(Data records)
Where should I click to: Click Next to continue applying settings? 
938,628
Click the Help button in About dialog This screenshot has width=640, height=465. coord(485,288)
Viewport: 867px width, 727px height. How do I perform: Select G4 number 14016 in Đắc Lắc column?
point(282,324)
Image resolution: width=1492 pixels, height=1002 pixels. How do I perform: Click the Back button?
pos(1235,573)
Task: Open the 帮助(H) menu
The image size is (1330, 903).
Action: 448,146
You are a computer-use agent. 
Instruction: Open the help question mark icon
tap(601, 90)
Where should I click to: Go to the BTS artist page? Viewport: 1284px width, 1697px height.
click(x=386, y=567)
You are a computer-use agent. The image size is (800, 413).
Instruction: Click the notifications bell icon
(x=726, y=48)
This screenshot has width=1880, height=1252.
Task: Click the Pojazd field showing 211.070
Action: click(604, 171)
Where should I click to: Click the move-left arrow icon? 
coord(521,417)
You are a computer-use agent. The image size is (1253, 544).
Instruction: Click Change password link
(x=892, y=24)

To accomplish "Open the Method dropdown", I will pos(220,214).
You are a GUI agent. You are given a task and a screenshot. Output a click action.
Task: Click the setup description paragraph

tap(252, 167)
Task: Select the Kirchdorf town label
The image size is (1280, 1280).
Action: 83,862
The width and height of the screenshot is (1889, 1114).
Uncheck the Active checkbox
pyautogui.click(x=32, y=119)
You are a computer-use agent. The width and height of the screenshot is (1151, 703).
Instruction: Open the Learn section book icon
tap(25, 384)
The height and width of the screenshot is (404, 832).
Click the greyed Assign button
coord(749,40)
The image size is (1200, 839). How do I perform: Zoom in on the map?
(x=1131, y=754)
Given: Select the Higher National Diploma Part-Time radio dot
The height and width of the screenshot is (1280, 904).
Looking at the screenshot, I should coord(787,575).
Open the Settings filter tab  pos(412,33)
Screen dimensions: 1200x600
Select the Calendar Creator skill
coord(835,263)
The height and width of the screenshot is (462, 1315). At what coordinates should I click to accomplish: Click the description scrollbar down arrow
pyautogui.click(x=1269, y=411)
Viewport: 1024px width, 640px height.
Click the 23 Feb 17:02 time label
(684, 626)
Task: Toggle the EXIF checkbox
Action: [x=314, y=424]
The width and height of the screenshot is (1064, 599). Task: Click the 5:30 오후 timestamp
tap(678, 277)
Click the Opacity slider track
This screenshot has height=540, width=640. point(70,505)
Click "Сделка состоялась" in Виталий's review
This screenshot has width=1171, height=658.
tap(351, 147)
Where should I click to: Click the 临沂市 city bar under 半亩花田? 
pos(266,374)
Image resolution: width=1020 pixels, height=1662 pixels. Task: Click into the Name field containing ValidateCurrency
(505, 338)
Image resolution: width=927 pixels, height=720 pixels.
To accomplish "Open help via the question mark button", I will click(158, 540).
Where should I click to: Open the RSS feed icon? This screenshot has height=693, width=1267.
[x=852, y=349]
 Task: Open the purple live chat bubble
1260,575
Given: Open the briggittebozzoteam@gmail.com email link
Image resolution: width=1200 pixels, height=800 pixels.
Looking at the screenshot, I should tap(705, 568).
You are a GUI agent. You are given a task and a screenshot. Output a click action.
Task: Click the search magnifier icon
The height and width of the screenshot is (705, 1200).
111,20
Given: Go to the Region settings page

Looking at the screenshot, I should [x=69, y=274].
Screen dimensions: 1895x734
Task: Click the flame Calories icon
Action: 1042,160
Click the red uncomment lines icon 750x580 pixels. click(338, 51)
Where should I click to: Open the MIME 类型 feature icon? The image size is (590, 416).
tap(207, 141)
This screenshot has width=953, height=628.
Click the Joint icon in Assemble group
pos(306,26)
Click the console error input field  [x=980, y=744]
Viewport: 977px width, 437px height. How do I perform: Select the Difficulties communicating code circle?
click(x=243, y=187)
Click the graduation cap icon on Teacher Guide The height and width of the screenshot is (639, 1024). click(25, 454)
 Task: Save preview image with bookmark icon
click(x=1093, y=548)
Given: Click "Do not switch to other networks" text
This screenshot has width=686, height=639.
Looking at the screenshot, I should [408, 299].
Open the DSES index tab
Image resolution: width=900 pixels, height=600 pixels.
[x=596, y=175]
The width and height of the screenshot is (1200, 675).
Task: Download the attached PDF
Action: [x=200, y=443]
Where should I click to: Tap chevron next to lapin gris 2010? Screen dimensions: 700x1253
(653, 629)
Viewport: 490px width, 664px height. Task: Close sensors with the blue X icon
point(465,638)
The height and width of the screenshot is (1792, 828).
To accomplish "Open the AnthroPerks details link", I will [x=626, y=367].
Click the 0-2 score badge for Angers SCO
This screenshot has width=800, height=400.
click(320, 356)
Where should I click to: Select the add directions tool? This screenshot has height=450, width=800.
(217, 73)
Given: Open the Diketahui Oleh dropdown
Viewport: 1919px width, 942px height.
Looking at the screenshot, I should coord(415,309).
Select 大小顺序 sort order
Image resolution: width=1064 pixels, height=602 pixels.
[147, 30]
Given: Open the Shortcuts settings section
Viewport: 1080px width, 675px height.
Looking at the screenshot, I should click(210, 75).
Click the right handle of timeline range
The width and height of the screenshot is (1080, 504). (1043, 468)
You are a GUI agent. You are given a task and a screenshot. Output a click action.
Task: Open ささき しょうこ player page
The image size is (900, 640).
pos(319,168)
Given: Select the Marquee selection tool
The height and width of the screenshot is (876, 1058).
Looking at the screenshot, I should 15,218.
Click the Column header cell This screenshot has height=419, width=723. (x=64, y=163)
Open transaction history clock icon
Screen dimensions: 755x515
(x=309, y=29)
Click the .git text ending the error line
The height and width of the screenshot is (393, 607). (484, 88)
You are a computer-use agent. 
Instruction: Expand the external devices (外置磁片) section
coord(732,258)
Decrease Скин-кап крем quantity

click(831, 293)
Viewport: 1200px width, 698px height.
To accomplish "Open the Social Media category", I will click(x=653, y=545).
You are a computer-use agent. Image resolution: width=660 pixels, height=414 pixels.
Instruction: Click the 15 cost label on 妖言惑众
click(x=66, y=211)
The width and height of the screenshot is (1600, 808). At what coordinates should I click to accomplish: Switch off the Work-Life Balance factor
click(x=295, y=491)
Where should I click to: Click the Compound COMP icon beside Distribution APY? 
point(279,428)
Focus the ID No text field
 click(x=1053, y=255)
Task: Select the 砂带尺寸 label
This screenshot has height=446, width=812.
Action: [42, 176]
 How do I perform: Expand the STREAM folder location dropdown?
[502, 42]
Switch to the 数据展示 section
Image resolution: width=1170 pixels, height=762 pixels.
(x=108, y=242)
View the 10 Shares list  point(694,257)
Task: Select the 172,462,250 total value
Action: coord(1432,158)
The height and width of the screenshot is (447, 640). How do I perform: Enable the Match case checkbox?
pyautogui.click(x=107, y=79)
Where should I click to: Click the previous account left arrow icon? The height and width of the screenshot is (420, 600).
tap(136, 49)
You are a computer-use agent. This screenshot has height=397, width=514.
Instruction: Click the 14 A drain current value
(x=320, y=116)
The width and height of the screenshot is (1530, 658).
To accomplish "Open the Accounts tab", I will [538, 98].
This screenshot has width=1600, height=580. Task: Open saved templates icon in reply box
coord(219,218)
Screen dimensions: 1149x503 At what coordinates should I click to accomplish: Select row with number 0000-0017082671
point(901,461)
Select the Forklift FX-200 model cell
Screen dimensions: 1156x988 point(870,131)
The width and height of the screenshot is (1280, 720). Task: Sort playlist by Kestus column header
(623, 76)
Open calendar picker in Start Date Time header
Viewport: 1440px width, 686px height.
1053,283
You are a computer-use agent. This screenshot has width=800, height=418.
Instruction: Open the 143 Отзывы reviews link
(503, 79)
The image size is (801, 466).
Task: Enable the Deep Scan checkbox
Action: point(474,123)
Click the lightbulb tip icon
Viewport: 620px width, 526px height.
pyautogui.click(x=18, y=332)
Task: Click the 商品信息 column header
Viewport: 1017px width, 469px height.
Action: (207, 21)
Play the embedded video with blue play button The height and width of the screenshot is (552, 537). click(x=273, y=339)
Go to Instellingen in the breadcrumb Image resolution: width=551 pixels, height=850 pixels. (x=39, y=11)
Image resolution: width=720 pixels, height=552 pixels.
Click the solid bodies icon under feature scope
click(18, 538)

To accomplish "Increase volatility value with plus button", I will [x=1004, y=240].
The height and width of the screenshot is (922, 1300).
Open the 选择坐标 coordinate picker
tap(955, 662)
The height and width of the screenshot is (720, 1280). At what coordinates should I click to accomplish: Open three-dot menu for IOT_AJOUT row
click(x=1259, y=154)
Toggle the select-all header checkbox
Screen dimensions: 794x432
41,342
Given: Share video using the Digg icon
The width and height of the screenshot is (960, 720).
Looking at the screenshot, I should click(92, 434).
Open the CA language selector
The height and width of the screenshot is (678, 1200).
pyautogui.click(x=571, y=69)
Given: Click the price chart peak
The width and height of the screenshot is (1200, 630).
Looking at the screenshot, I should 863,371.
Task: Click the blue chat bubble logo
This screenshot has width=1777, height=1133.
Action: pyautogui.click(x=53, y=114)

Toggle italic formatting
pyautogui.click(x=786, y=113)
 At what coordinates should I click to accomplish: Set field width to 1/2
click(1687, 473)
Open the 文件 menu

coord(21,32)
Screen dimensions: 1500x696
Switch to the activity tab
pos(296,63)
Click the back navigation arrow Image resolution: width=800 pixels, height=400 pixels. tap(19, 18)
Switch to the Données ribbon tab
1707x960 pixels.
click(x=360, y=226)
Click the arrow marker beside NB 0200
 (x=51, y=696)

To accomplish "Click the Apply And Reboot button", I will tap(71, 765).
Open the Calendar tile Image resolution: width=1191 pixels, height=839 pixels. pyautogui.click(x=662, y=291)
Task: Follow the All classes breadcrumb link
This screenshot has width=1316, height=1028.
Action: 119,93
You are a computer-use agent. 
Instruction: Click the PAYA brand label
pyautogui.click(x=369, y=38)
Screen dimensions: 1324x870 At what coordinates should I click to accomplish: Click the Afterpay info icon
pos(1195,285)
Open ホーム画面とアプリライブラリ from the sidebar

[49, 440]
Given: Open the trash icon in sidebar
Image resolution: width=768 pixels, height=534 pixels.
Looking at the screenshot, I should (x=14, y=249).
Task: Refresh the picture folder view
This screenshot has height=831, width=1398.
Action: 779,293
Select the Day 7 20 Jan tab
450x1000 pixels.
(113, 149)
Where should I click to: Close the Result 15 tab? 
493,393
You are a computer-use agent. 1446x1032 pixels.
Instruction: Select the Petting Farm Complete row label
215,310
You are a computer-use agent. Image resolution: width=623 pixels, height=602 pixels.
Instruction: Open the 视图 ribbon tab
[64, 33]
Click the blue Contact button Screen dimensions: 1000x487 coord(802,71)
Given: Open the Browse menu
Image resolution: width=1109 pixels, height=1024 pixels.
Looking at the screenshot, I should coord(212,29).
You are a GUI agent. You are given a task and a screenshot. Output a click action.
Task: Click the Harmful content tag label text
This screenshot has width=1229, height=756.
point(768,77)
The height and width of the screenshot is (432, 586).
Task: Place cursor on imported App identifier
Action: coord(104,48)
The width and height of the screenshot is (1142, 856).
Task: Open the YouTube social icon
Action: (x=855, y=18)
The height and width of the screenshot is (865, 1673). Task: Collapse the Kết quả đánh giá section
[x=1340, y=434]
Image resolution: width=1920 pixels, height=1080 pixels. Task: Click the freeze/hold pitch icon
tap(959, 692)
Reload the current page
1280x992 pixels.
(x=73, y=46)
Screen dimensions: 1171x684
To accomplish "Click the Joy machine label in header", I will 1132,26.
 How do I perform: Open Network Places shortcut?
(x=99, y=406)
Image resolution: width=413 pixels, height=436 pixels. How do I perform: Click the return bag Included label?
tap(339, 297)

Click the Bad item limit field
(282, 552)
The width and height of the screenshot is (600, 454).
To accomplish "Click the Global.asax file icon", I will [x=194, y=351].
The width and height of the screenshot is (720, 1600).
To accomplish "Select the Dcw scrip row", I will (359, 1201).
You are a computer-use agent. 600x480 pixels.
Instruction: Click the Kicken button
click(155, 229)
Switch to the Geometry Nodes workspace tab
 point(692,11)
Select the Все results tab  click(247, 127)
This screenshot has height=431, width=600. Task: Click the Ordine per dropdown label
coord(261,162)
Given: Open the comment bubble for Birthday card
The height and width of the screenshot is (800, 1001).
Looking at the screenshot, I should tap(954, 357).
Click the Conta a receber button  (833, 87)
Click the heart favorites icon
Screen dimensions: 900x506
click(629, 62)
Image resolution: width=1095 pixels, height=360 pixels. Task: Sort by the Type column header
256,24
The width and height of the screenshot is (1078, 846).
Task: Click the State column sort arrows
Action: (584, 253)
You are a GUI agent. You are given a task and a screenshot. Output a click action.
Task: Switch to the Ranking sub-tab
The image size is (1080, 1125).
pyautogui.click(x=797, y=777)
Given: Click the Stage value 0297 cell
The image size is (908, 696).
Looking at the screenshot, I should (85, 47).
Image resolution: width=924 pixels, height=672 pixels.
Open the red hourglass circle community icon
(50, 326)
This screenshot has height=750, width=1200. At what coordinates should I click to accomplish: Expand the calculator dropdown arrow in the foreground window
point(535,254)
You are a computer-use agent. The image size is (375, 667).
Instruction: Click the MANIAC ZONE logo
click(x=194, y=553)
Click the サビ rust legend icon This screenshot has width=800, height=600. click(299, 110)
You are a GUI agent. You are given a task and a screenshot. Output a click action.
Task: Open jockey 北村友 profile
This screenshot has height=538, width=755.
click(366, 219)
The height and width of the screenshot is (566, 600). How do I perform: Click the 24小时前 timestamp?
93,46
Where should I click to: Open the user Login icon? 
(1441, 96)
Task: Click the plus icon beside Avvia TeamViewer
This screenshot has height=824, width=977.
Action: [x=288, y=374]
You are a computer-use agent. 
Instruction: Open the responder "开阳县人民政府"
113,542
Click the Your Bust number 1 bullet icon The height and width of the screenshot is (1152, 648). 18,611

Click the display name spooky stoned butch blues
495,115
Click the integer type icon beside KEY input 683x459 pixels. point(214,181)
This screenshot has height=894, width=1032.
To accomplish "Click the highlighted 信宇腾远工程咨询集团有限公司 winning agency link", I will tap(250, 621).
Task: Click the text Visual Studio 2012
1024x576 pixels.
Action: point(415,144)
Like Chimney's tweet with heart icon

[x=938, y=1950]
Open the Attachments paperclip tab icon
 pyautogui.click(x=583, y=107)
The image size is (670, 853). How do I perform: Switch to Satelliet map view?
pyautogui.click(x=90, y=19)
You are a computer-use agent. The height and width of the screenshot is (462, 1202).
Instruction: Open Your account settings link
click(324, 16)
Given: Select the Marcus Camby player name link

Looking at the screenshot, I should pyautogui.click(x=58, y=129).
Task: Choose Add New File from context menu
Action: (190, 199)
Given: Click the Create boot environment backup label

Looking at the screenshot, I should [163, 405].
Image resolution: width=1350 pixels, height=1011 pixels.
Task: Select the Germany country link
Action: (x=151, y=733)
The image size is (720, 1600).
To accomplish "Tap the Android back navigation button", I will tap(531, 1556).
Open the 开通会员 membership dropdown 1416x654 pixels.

(Exercise)
Referring to the material above, set down exactly the lines between the line with "The height and width of the screenshot is (705, 1200)." and the line with "This screenshot has width=953, height=628.", inclusive, and no other lines.

(Task output)
The height and width of the screenshot is (705, 1200).
111,20
Given: Go to the Region settings page

Looking at the screenshot, I should [x=69, y=274].
Screen dimensions: 1895x734
Task: Click the flame Calories icon
Action: 1042,160
Click the red uncomment lines icon 750x580 pixels. click(338, 51)
Where should I click to: Open the MIME 类型 feature icon? The image size is (590, 416).
tap(207, 141)
This screenshot has width=953, height=628.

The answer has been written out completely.